Formellement accusé de conduite dangereuse et de négligence criminelle ayant provoqué la mort d'un cycliste à Toronto, un ex-procureur général de l'Ontario, Michael Bryant, a clamé haut et fort son innocence hier.

Sous les feux des projecteurs depuis lundi soir, l'ex-ministre libéral a été impliqué dans un accident qui a toutes les apparences d'un cas de rage au volant.

Selon des avocats questionnés hier par La Presse, le comportement du politicien de 43 ans pourrait bien lui valoir une peine de prison. «Mais dans les cas de rage au volant, il faut demeurer prudent, car c'est toujours le résultat d'un duel entre deux personnes. Il n'y a jamais un seul et unique responsable dans ces tragédies», tempère le Dr Leon James, spécialiste de la psychologie de la conduite automobile à l'Université d'Hawaii, aux États-Unis.

Le drame, décortiqué minutieusement par les médias ontariens, aurait pour origine une simple altercation survenue dans la rue Bloor, vers 9h50, entre M. Bryant et le cycliste de 33 ans, Darcy Allan Sheppard. Pour une raison encore inconnue, le cycliste, messager à vélo, aurait frappé le capot de la Saab décapotable de M. Bryant avec son sac à dos, puis aurait tenté d'agripper le rétroviseur de la voiture alors que celle-ci se mettait en mouvement, rapportait hier le Globe and Mail.

D'autres témoins cités par le Toronto Star ont affirmé avoir vu la Saab décapotable rouler ensuite à grande vitesse, en direction inverse du trafic, avec M. Sheppard accroché à la fenêtre.
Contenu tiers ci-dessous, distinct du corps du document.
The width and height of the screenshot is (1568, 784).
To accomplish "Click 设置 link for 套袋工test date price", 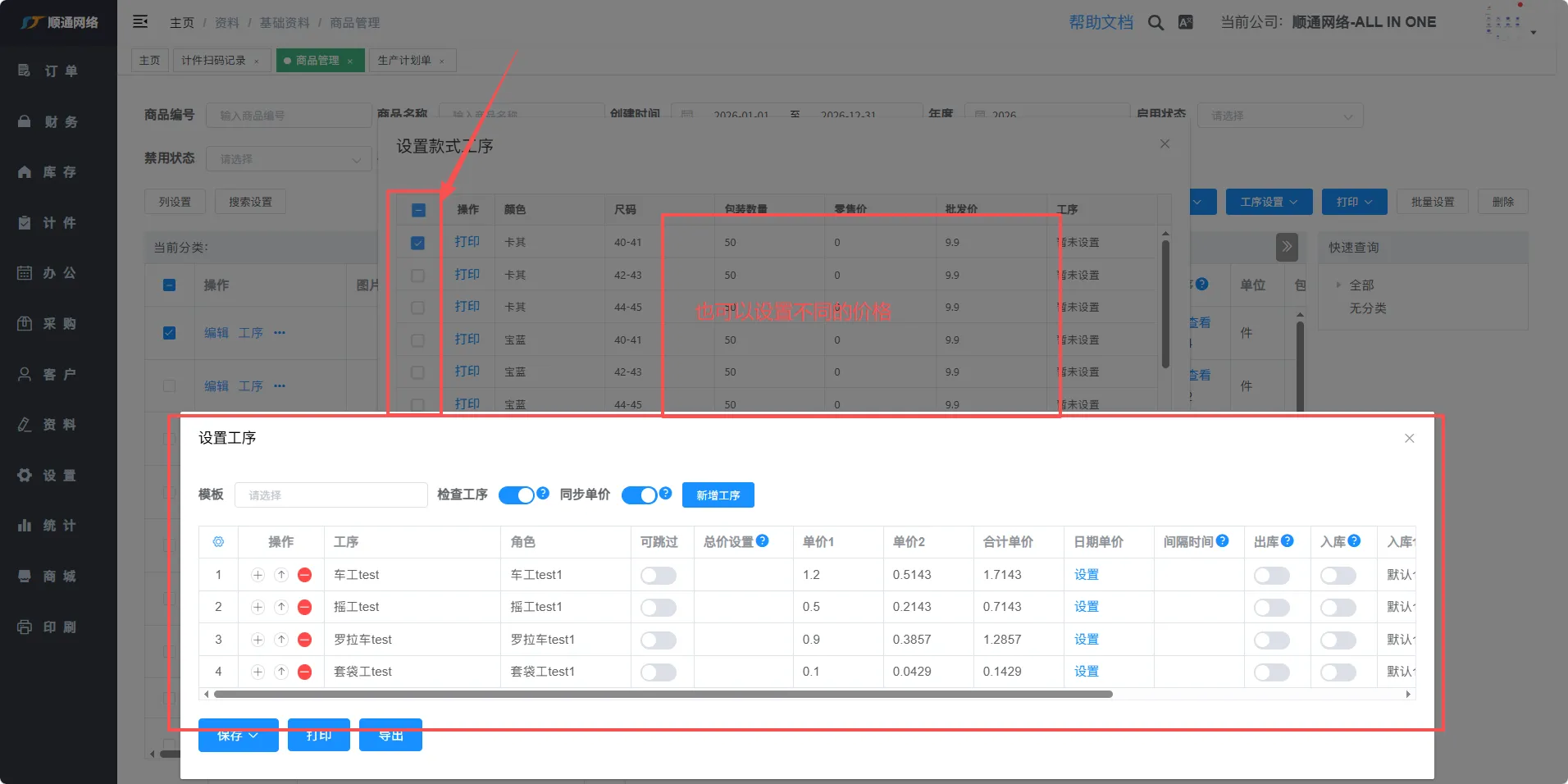I will click(x=1086, y=672).
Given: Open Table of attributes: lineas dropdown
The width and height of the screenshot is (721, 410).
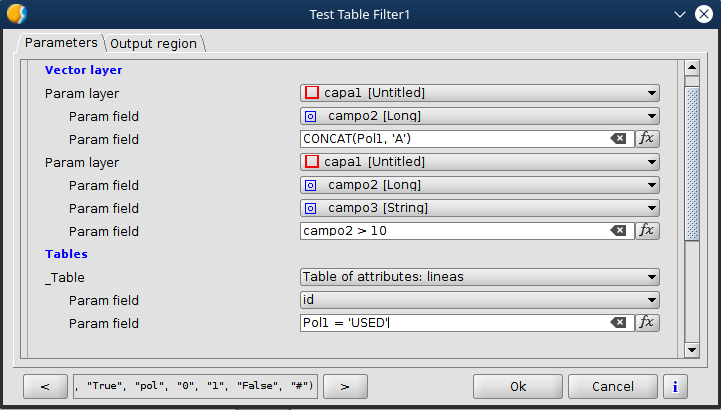Looking at the screenshot, I should tap(479, 277).
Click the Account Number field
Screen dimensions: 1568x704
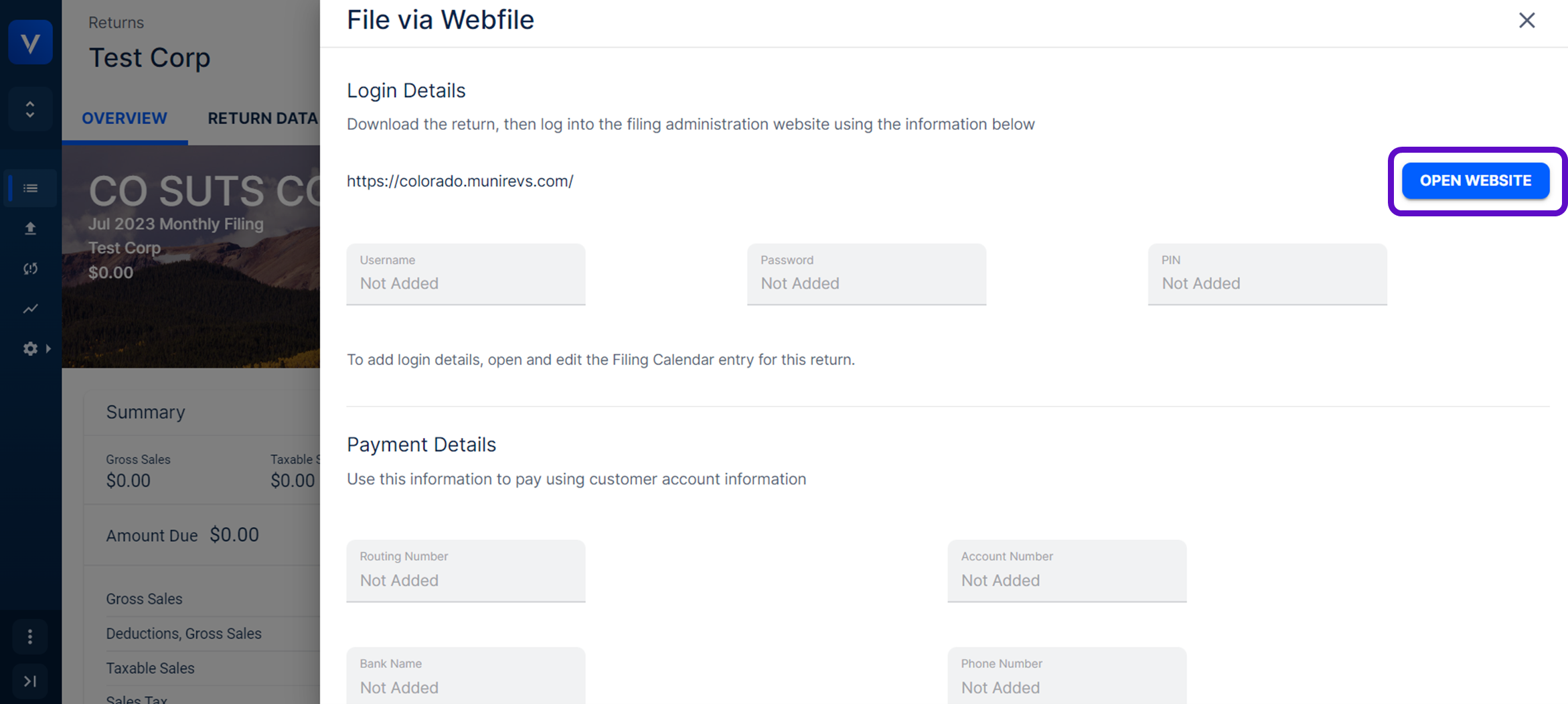pyautogui.click(x=1067, y=571)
La folle équipée du véhicule s'est terminée lorsque le cycliste est tombé et serait passé sous les roues arrière de la voiture. Le cycliste, qui a tenté de se mettre debout à plusieurs reprises alors que les ambulanciers lui portaient secours, a finalement succombé à un traumatisme crânien.

Après enquête, les policiers torontois ont officiellement déposé des accusations de conduite dangereuse et de négligence criminelle ayant causé la mort contre M. Bryant. Sous pression, ce dernier a démissionné hier de son poste au sein d'Invest Toronto, un organisme de développement économique relevant de la mairie de la Ville reine. «Je tiens à préciser une chose: je ne suis pas coupable des accusations très sérieuses qui ont été déposées contre moi», a-t-il cependant déclaré dans une lettre transmise au maire David Miller.

Escalade de violence

«À la lumière de ce que je sais, je peux dire que ce qui s'est produit, c'est un duel au cours duquel il y a eu une escalade de violence irrationnelle», avance le Dr Leon James, qui a écrit de nombreux articles scientifiques sur la rage au volant.

«Dans les cas opposant autos et vélos, il y a souvent un premier geste qui est fait par le cycliste - par exemple, jeter le contenu de sa bouteille d'eau par la fenêtre de la voiture - parce qu'il s'est senti en danger. Vient ensuite l'escalade», explique le spécialiste.

Même s'il était prouvé que la victime a aussi sa part de tort, l'ex-procureur de la Couronne aura fort à faire pour convaincre la justice de son innocence, estime l'avocat criminaliste Benoit Gariépy, spécialiste en infractions en matière de conduite automobile. «On pourrait bien imaginer qu'il plaide la légitime défense. Mais comment faire coller qu'il s'est senti menacé alors qu'il traînait un homme sur une centaine de mètres?»